What does Mem0 graph memory actually cost vs Zep? Mem0 graph memory requires the Pro tier at $249/month. Zep includes full graph access starting at the Flex tier at $25/month. For teams that specifically need knowledge graph capabilities, Zep is approximately 90% cheaper. Teams that start on Mem0 and later discover they need graph memory face a $230/month jump to unlock the feature.

Can I self-host Mem0 or Zep for free? Mem0’s OpenMemory is Apache 2.0 licensed and mature — you can self-host it locally or on your own infrastructure using Docker Compose with minimal setup. Zep’s Community Edition has been deprecated, so self-hosting Zep now requires running and managing a Neo4j or FalkorDB graph database alongside the Zep server, which adds meaningful operational complexity. For most teams needing self-hosted memory, Mem0 OpenMemory is the practical choice.

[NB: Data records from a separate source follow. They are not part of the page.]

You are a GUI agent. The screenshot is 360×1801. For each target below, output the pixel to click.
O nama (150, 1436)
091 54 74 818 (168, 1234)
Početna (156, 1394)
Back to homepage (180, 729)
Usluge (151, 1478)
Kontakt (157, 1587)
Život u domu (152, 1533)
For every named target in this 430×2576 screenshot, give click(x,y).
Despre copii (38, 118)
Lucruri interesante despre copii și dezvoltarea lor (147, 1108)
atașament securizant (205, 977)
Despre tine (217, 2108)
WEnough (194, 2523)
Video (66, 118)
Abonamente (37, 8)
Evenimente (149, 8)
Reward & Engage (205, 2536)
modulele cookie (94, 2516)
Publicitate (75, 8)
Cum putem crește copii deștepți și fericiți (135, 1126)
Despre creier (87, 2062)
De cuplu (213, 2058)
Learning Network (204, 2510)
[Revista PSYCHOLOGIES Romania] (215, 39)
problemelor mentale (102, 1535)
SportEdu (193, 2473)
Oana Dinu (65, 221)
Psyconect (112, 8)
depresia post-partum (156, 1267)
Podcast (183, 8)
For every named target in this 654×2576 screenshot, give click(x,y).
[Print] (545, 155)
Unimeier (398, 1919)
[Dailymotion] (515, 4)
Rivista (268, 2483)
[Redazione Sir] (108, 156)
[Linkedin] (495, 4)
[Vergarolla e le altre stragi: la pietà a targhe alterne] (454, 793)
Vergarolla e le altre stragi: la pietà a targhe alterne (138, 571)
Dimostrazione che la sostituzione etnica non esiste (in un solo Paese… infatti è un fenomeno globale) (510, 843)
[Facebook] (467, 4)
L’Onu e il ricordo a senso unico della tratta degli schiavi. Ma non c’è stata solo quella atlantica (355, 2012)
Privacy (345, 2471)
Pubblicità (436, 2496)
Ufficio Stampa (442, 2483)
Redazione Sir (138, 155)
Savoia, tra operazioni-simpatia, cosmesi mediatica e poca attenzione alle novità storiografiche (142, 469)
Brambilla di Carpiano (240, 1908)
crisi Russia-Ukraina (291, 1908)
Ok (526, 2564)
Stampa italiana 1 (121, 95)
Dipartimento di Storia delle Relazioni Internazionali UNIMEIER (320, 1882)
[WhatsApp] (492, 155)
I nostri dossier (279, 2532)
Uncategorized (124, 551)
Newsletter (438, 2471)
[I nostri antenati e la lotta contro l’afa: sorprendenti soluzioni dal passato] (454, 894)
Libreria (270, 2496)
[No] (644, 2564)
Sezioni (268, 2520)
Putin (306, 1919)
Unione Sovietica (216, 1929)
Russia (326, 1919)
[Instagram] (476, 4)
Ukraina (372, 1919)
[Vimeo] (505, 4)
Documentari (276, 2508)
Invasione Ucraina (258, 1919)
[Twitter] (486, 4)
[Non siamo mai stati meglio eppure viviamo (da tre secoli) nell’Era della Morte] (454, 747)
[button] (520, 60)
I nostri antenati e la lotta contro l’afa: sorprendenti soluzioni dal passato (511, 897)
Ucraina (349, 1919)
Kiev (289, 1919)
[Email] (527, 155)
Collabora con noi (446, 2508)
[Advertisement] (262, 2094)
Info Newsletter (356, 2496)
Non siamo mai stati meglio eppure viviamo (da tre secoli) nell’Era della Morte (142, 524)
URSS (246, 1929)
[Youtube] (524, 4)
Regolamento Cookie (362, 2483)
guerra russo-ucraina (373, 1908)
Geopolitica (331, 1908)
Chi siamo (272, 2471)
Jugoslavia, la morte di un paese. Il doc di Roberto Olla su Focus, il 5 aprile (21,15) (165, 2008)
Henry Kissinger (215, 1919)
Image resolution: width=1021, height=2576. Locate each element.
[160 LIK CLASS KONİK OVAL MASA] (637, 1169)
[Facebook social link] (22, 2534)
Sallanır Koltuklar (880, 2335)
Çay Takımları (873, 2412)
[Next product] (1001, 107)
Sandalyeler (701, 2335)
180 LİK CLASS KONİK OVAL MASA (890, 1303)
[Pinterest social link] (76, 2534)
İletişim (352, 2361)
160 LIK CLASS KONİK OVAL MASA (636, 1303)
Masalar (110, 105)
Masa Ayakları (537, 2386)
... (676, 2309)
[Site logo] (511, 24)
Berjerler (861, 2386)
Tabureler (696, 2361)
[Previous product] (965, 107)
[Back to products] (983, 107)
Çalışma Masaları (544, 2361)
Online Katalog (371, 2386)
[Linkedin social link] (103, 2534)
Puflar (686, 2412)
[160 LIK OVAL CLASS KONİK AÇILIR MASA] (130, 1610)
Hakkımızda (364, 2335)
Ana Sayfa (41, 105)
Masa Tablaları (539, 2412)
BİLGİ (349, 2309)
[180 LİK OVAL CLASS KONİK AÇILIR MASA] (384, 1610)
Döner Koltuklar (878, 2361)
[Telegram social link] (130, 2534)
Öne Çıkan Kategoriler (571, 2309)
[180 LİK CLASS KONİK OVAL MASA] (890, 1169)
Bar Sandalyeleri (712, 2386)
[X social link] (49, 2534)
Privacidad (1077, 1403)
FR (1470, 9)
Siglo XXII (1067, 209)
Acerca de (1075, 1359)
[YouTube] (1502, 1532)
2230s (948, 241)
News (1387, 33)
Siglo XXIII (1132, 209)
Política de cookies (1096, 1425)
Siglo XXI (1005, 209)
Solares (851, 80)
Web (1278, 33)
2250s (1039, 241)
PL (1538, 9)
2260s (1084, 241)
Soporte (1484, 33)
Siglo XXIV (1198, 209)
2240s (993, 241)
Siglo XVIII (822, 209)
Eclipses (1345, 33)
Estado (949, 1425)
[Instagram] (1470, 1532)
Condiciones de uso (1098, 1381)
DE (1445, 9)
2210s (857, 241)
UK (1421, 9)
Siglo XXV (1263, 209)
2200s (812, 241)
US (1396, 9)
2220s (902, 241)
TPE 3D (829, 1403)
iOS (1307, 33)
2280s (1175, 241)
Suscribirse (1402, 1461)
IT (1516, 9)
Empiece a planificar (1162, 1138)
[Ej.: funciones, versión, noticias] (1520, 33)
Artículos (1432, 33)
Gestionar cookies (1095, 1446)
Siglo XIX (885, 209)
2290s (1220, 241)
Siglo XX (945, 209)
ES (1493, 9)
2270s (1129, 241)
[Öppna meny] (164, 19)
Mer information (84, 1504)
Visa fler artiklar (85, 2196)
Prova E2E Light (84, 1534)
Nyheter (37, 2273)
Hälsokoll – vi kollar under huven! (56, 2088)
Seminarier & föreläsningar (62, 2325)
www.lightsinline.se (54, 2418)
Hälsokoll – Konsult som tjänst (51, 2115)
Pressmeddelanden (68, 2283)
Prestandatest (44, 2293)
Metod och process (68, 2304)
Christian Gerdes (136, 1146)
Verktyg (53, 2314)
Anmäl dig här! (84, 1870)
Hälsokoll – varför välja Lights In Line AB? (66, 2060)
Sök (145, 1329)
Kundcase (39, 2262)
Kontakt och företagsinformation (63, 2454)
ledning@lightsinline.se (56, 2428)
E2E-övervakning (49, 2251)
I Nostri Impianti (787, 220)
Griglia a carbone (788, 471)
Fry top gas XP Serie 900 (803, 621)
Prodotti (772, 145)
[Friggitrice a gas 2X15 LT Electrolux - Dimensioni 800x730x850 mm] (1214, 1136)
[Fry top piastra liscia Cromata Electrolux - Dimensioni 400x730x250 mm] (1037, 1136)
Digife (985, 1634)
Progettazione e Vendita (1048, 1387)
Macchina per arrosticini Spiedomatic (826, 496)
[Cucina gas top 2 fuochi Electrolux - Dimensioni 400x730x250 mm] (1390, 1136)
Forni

Which AI agent memory framework has better framework integrations? Mem0 has significantly more integrations: CrewAI, Flowise, Langflow, AutoGen, LangChain, LlamaIndex, and AWS Strands Agent SDK — 21 official integrations total as of early 2026. Zep has fewer framework integrations but provides specialized support for enterprise CRM workflows and voice AI platforms. If your stack includes any of Mem0’s 21 supported frameworks, Mem0 integration requires far less custom code and has community-maintained documentation.